The event has attracted a great number of school, college, and university students too. Some of them were looking for either the third part of The Hunger Games or the second of Divergent to complete their series. Turkish author Elif Shafak, whose titles The Forty Rules of Love and The Gaze were strewn across fiction displays, was popular among university students as well.
And if the book hunt has left you tired and hungry, a food court has been set up in each Hall for you to satisfy all your street food cravings. Biryani, chana chaat, tea, coffee, burgers, haleem, fries, and gol gappay are some of the many items on the menu to refuel you to continue with your book-hunting. Surprisingly, each dish will cost you at Expo just as much as it will on the street.
Although every few seconds announcements are made for the visitors to keep their masks on at all times, one cannot ignore the inadequate SOP compliance at the venue. The event has attracted a huge number of people from all over Karachi but the management seemingly hasn’t taken enough care with implementing coronavirus SOPs, given compact spaces inside the stalls and in food courts.
You’re required to have a mask at the entrance, your belongings are scanned as a mere formality, but beyond the semblance of security at the entrance, there isn’t much to ensure the best of precautionary practices. Once inside the venue, some visitors are seen taking off their masks.
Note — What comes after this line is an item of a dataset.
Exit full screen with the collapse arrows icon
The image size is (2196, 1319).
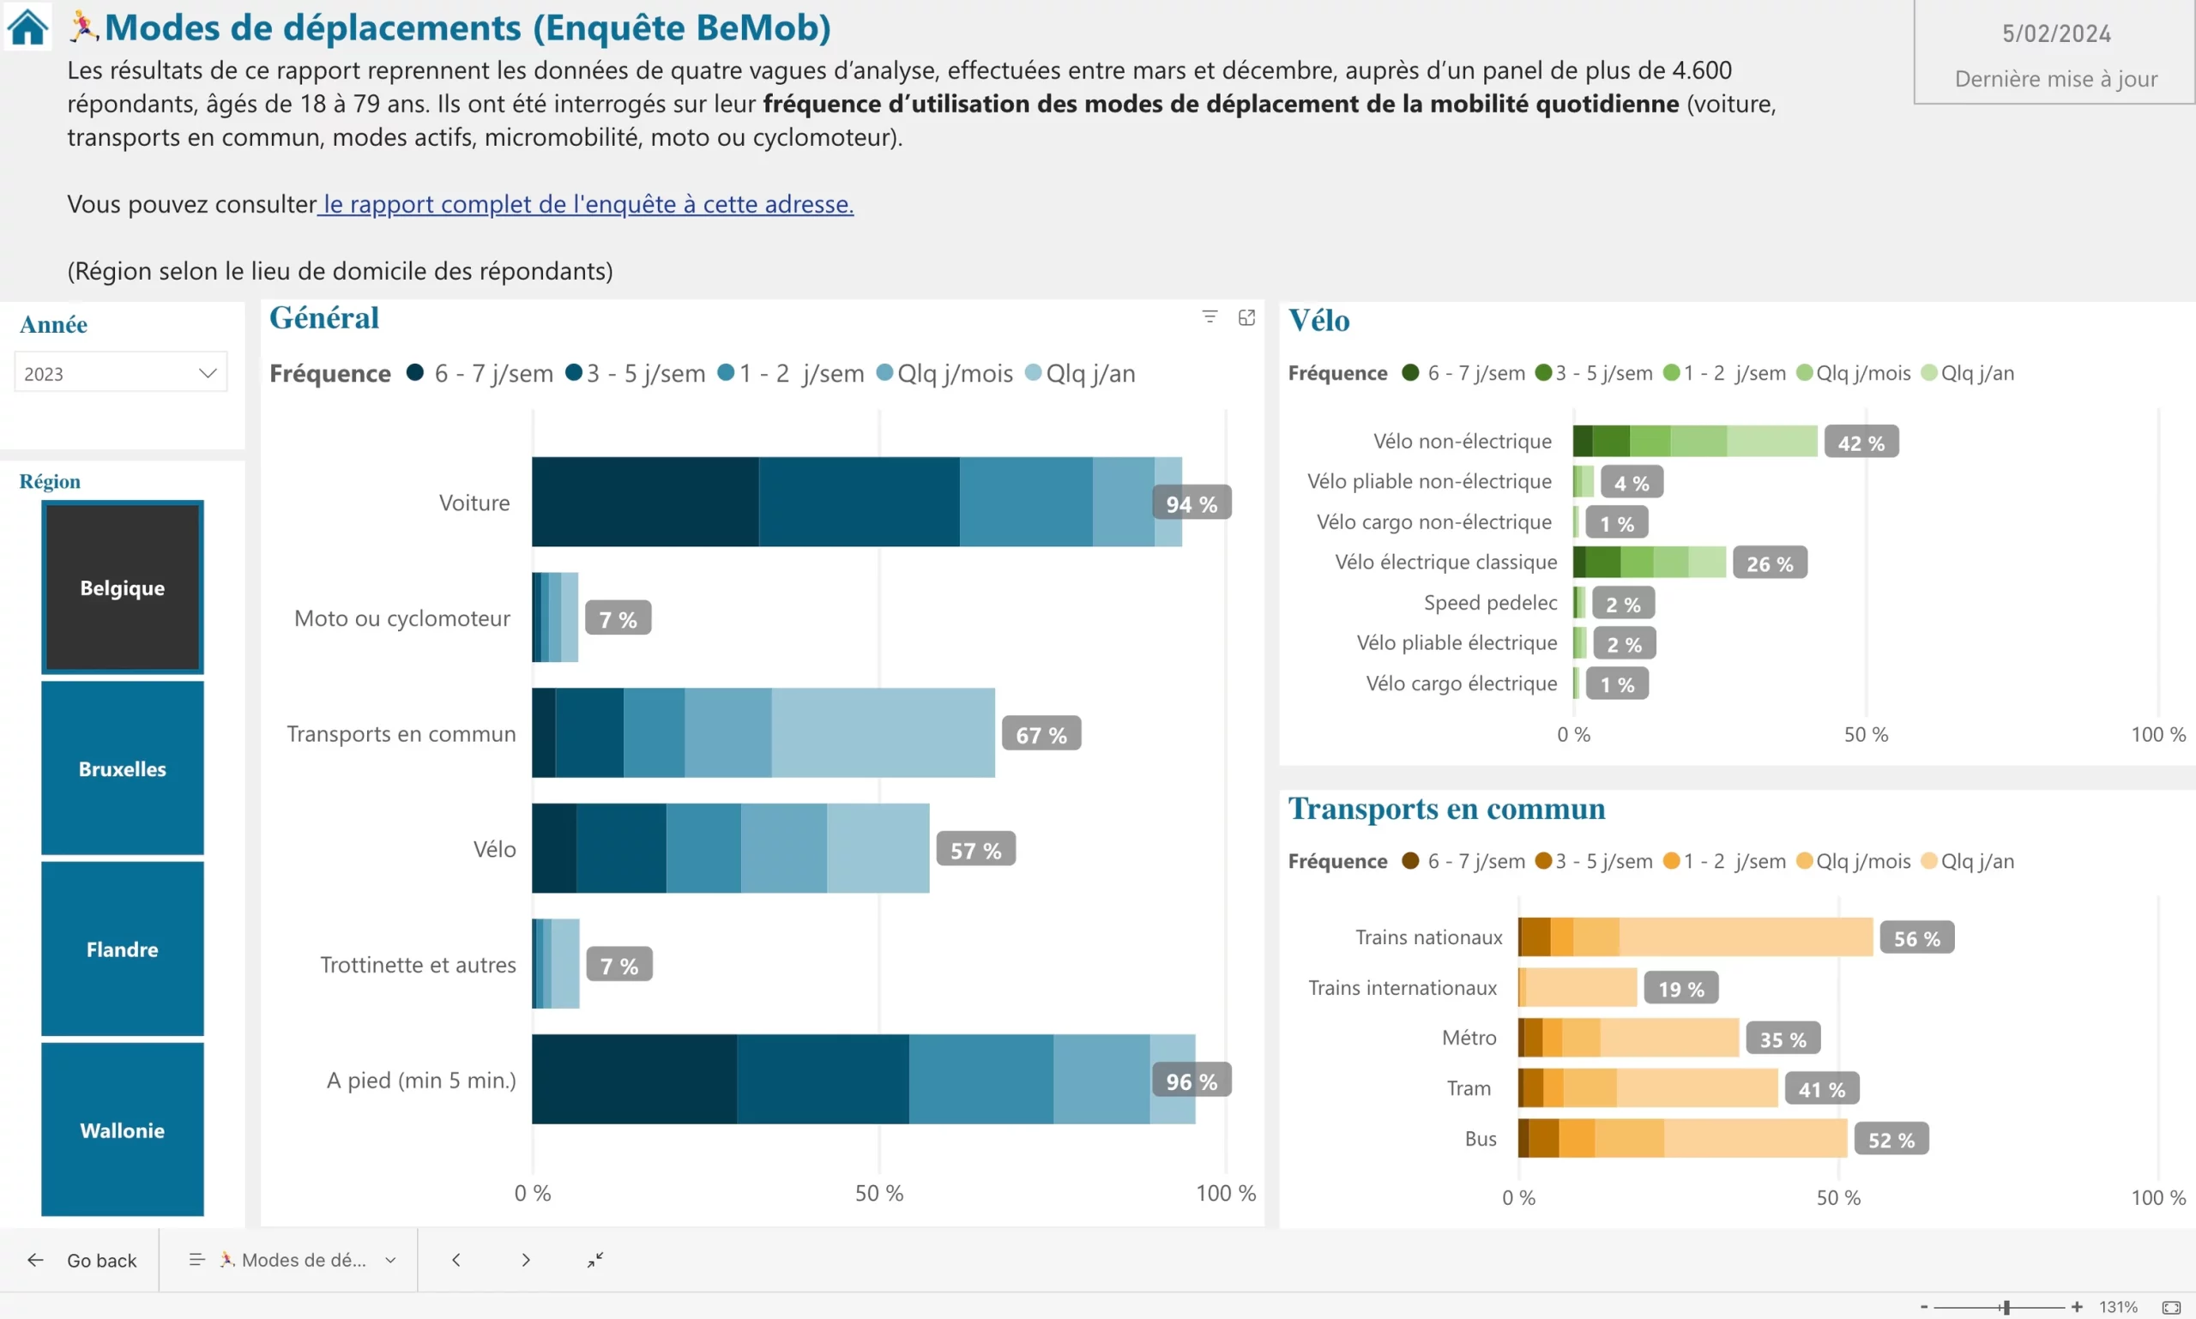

Entry without masks is not allowed, but customary temperature checks and vaccination cards were not observed at the exhibition.
Furthermore, there are grievances and some booksellers are not satisfied with the management. According to one of them, the management has provided only panels to the exhibitors and from lights to bookshelves to drinking water, everything has to be arranged by the booksellers themselves. One quick look around the halls will give you a clear idea that there are not even water coolers here, he added.
Some of the sellers also complained that visitors pluck books to read the blurbs and then don’t put them back, hence forming a heap on the tables every few minutes. They requested them to keep the titles back in right places.
The 16th Karachi International Book Fair will run till January 3, 2022. So why not spend the weekend in the company of thousands of books and get your hands on your favourite titles?